The objective of the gothic is to express the irrational emotions and fears ideally repressed in societies with intellectual and civil foregrounds. Gothic, as a result, showcases the dark side of human nature where both benevolence and evil challenge free will. As written by Mary Shelley, Emily Brontë, Sheridan Le Fanu, and many more, gothic works serve as an explicit mechanism through such tools as settings and supernatural interpretations to explore themes in unconventional and exceptional ways, emphasizing this repression within exaggerated themes like revenge, control, and sexuality. Keeping this definition in mind and simplifying gothic traditions rather than focusing on conventional storytelling and picturesque standards, The Witch transforms into a wide landscape to be examined more deeply than any superficial depiction of historical fiction and horror.
Finally, Eggers’s means of using gothic horror is more than simply putting a unique signature on his debut, but is also a deeply unsettling choice to fully capture the significant takeaway of the movie’s entire plot.
Thomasin’s story elevates the movie to a profound revelation and a dark coming-of-age, enriching the story by portraying the transition from youth to womanhood, rather than maintaining a flat storytelling with some disturbing imagery.
Her story, then, wraps up the underlying themes and elements while giving depth to his filmmaking beyond cinematography. It becomes clear why the movie embraces the witch and not the witch coven.
Thomasin’s transformation into being seen as a woman and no longer representing the innocence of a young girl stems from every dysfunctionality her family has embraced. She takes out her temper on the twins, who are revealed to be emblems of evil; similarly, her mother bears an overbearing jealousy and takes out her resentment on her eldest daughter; the sins of their father damn them all, and Thomasin’s younger brother represses his urges of lust nevermind understand them as the impulses of ignorant youth. Furthermore, the issues revealed by forces beyond their control contribute to Thomasin’s negative view of herself, representing the weight of every puny sin and responsibility imposed on a young girl within a heavy religious context. Eventually, while the wilderness represents the worst fears of her parents and siblings, it transforms into a valuable asset where she finds complete freedom for her desires and her mind, free from the voices of judgment.

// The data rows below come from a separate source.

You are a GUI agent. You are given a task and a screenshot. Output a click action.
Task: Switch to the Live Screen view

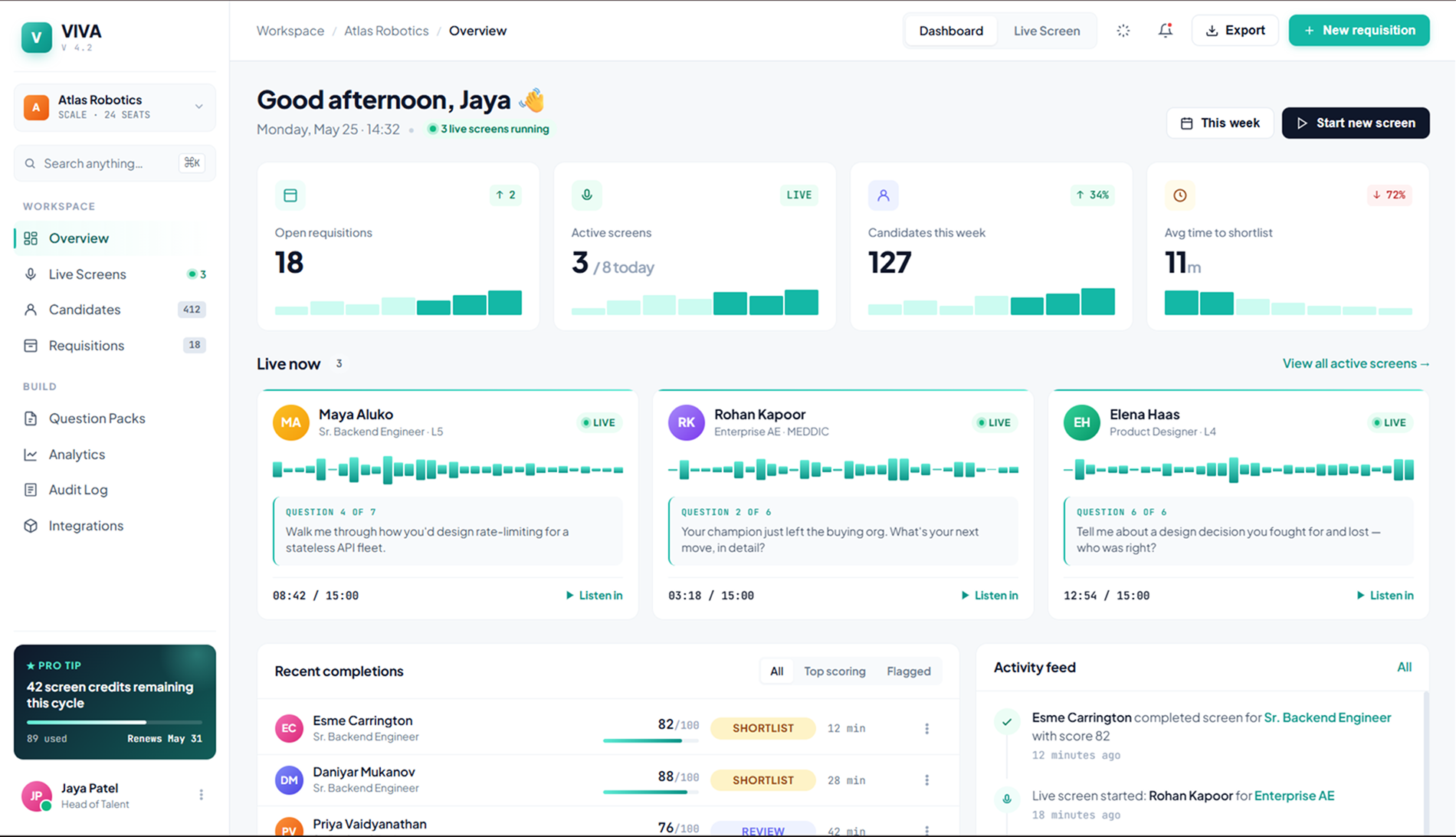pyautogui.click(x=1046, y=31)
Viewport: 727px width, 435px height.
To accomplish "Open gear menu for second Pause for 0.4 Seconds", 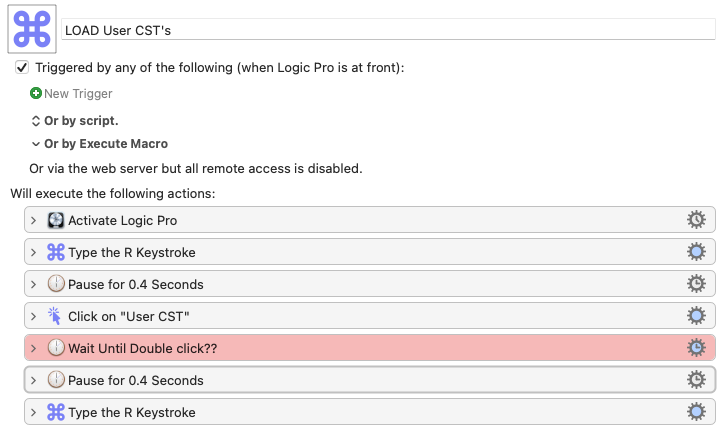I will click(x=697, y=380).
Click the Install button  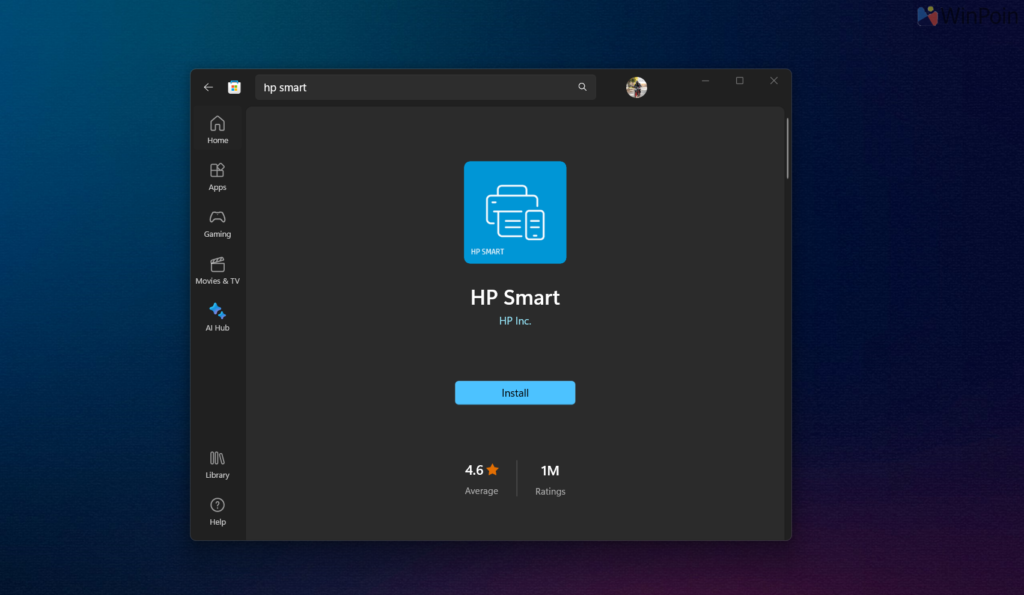(x=515, y=393)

In the end, each element of the movie is brought together to reveal how Thomasin achieves a sense of agency through an exaggerated sense of evil that her family feared, ultimately using it as an excuse to torment her as a young girl with desires and tempers. While it is common to see how women are stripped of their individuality in historical fiction, Eggers seizes the opportunity to pair it with a gothic sensibility to self-restraint and defiant faith. As much as I couldn’t care less about horror in cinema, this aspect of his debut has made it memorable even for someone not a genre fan. I find The Witch to be a perfect example of what is rarely matched by any movie I’ve seen in a theatre these last few years—a fresh take with a balanced intuition as to why a choice of storytelling has been renowned and beloved through the centuries.